Com milhares de sobreviventes de cancro infantil já em risco de doenças cardiovasculares devido aos tratamentos a que foram sujeitos, a equipa de Eric Chow também quer entender quantos deles foram diagnosticados e tratados para esses problemas de saúde que podem controlar.
“Em primeiro lugar, a melhor estratégia é impedir que esses problemas cardiovasculares aconteçam com potenciais protetores, como o dexrazoxano. Mas a verdade é que existem várias gerações de pessoas que já foram tratadas com sucesso contra o cancro e que podem ter fatores de risco desconhecidos ou não controlados; por isso, precisamos descobrir uma maneira mais eficaz de obter as informações de que necessitamos”.
Os cientistas recrutaram centenas de ex-pacientes do Childhood Cancer Survivor Study.
As suas descobertas, apresentadas na ASCO 2020, sugerem que é comum os médicos negligenciarem essas condições em adultos sobreviventes de cancro infantil. Entre as pessoas sem diagnóstico prévio conhecido, a equipa observou que mais de um quarto apresentava pressão arterial e níveis de açúcar no sangue preocupantes, e que quase 20% apresentavam níveis anormais de colesterol.
O grupo de pesquisa lançou agora um ensaio clínico randomizado com esses mesmos sobreviventes adultos para tentar resolver o problema.
Metade dos participantes receberá uma sessão de aconselhamento em tele-saúde com um profissional médico e elaborará um plano de ação para tratar a sua condição recém-diagnosticada ou sub-tratada. A outra metade receberá apenas os resultados dos testes, que também serão enviados ao médico.
Os cientistas avaliarão se a sessão de aconselhamento pode ajudar a melhorar o tratamento dessas condições; os resultados iniciais são esperados até ao final de 2021.

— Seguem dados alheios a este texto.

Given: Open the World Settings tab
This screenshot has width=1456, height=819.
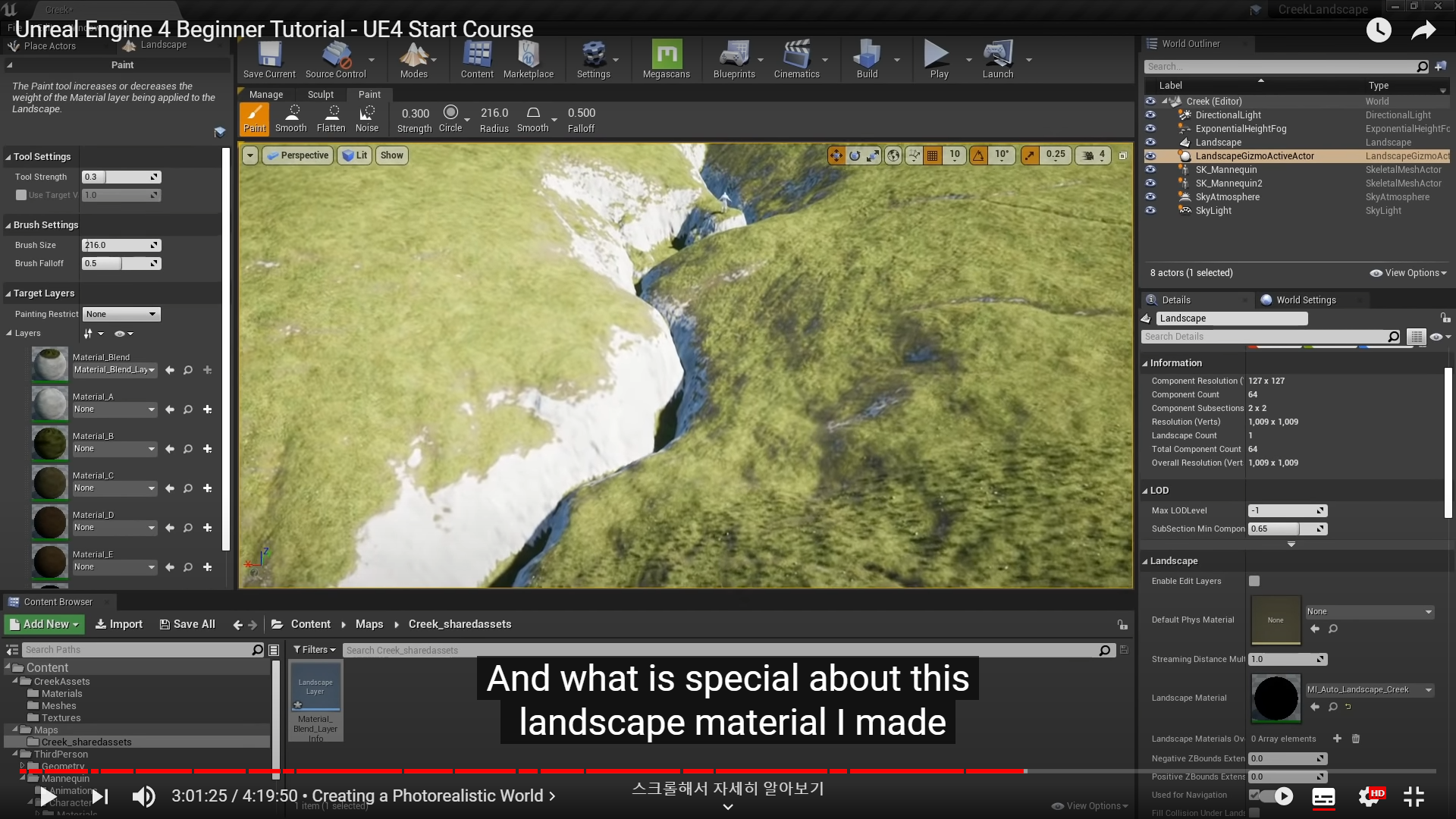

“O objetivo”, diz Eric Chow, “é tentar educar melhor o paciente e o seu prestador de cuidados primários para os riscos únicos que esta população pode ter de enfrentar”.
“O que esta equipa está a fazer, e tenho que destacar o trabalho do Eric, é dar às famílias a esperança de mais e melhores pesquisas avançadas, para que nenhuma família sinta que enfrenta estes desafios futuros sozinha. Espero mesmo que o trabalho destes cientistas ofereça a sobreviventes de cancro infantil, como eu, a oportunidade de um futuro melhor”, disse Kristy.